Friday, October 29, 2021

A Post About Packet Mismatches

Our company recently deployed two cellular devices which would act as bridges for downstream FortiGate firewalls. These firewalls would then build policy-based IPsec tunnels between each other.

The tunnel is unable to establish, although all IKE phases match, as well as traffic selectors. So, we thought, "can we even ping the other side of this tunnel?" We set up our ping -t and saw some pings go through, and others report a message

MISCOMPARE AT OFFSET 13 - TIME=118ms

MISCOMPARE AT OFFSET 13 - TIME=113ms

MISCOMPARE AT OFFSET 13 - TIME=108ms

So we thought this was odd, which led us to getting packet captures on either side of the tunnel with active pings running. What we discovered was pretty interesting. The packet leaving Site A would actually change (which we could see in the raw packet data shown in hex characters using Wireshark) when received by Site B. And sure enough, visa-versa. Site B would reply using the incorrect packet data which Site A would drop.
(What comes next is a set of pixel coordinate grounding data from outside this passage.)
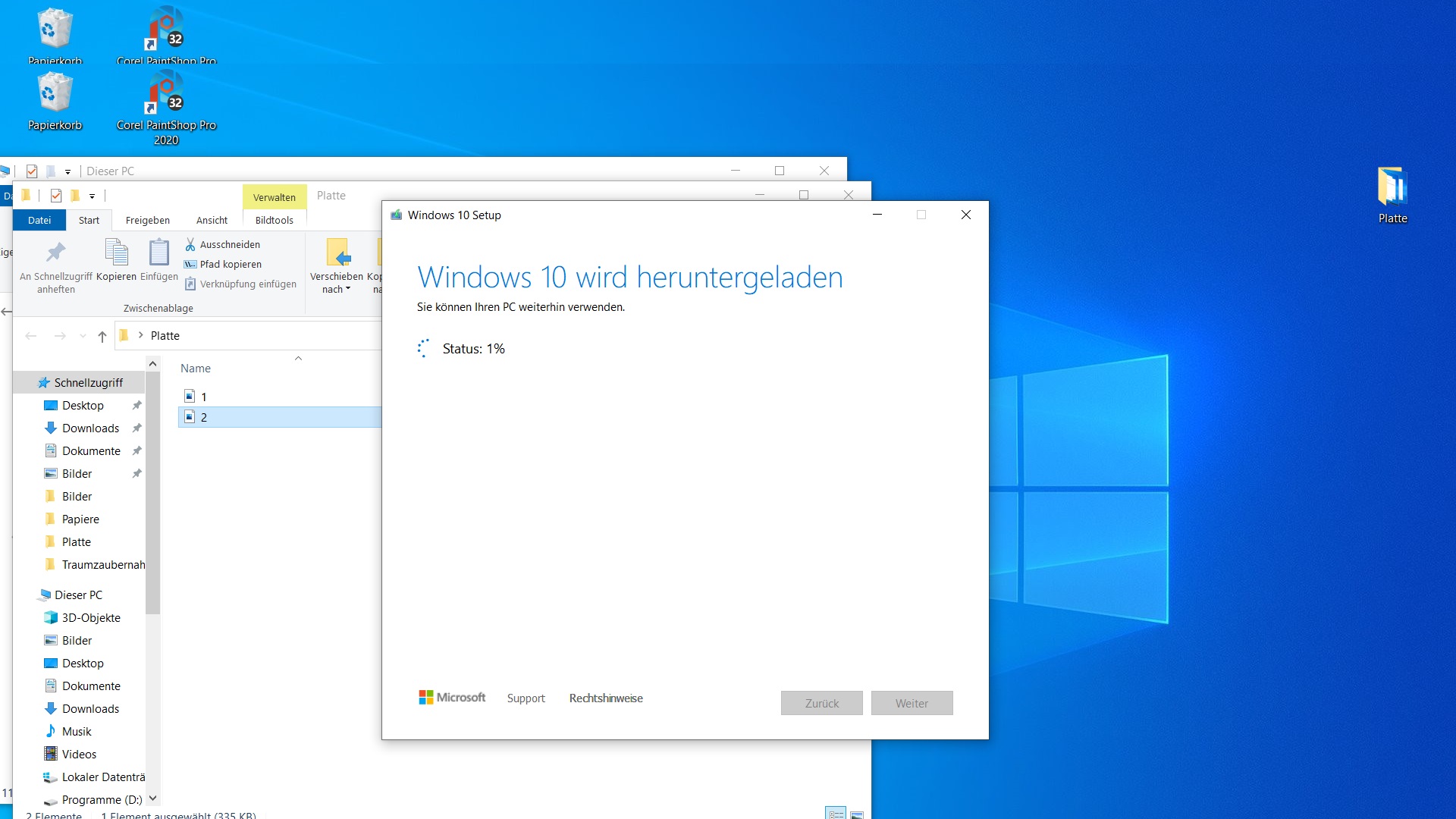Select file 1 in the file list
The height and width of the screenshot is (819, 1456).
(203, 397)
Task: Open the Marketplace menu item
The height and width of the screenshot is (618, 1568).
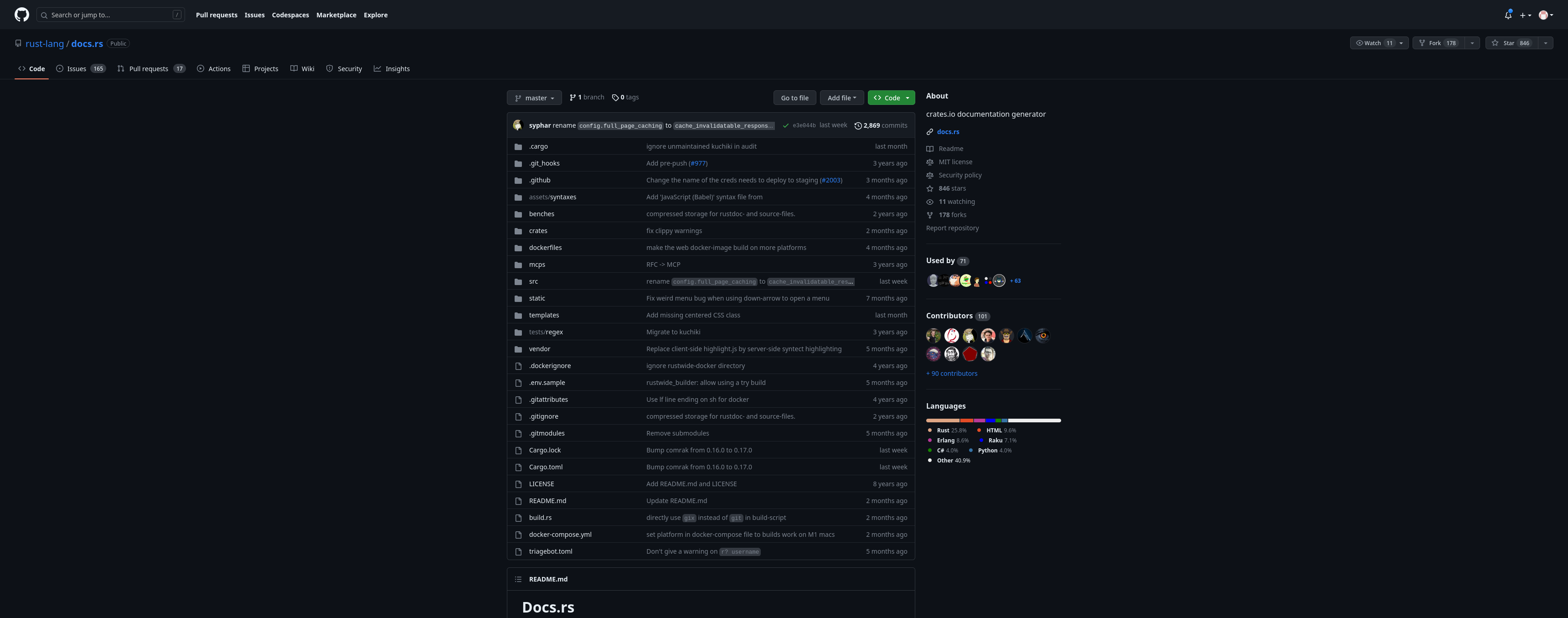Action: click(x=336, y=15)
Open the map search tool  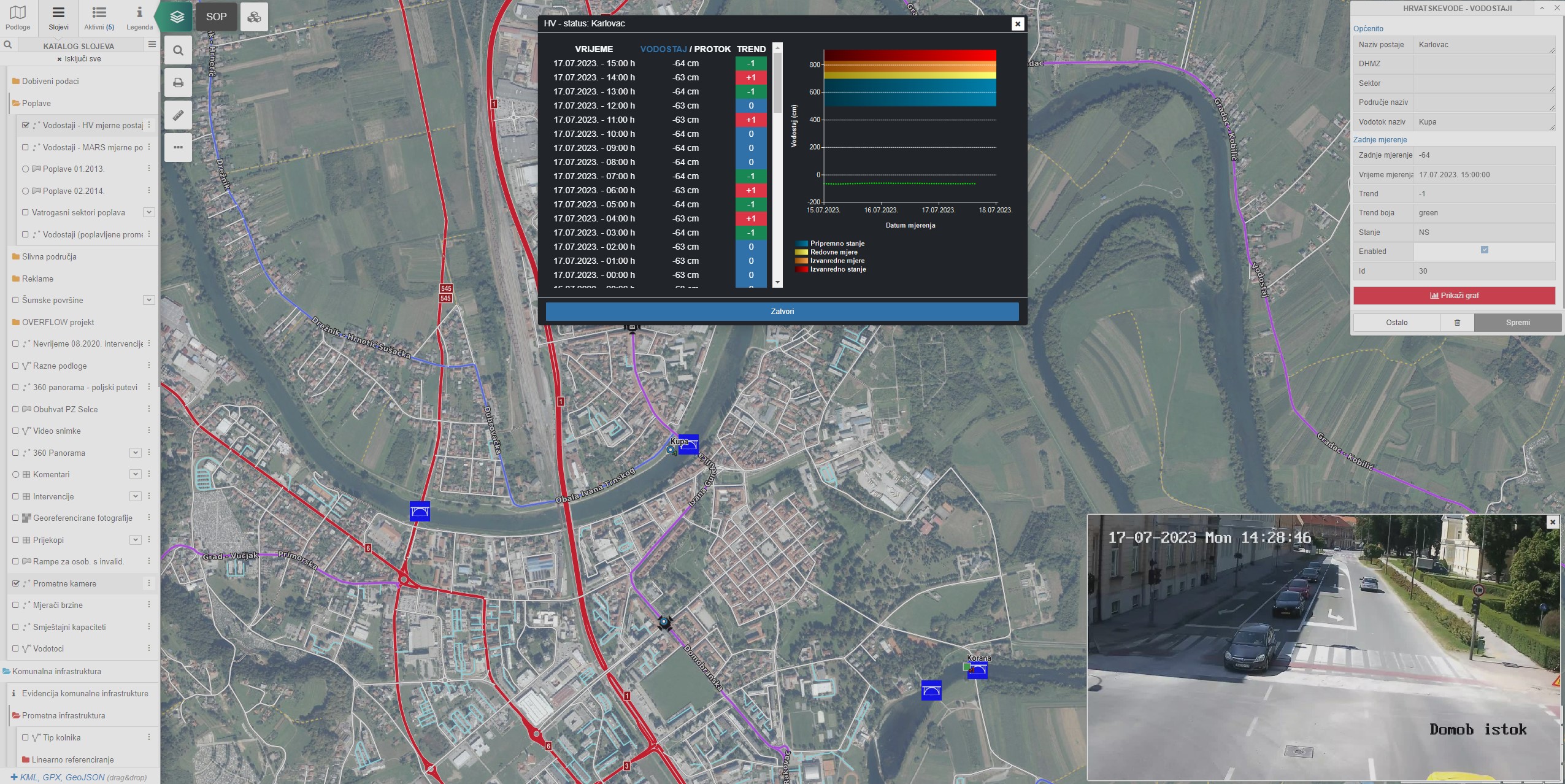178,51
What this boils down to is something changing the packet during transit. We ran these same tests on different ISP networks and had no issue. Which leads us to believe that it is a carrier-related issue. We now have a scheduled call with some of their engineers to dig a little deeper into the issue.

It sure breaks up the monotony of our usual day-to-day so I thought I'd share it with you all for your own interest. Before today, I had never seen miscomparisons in a ping!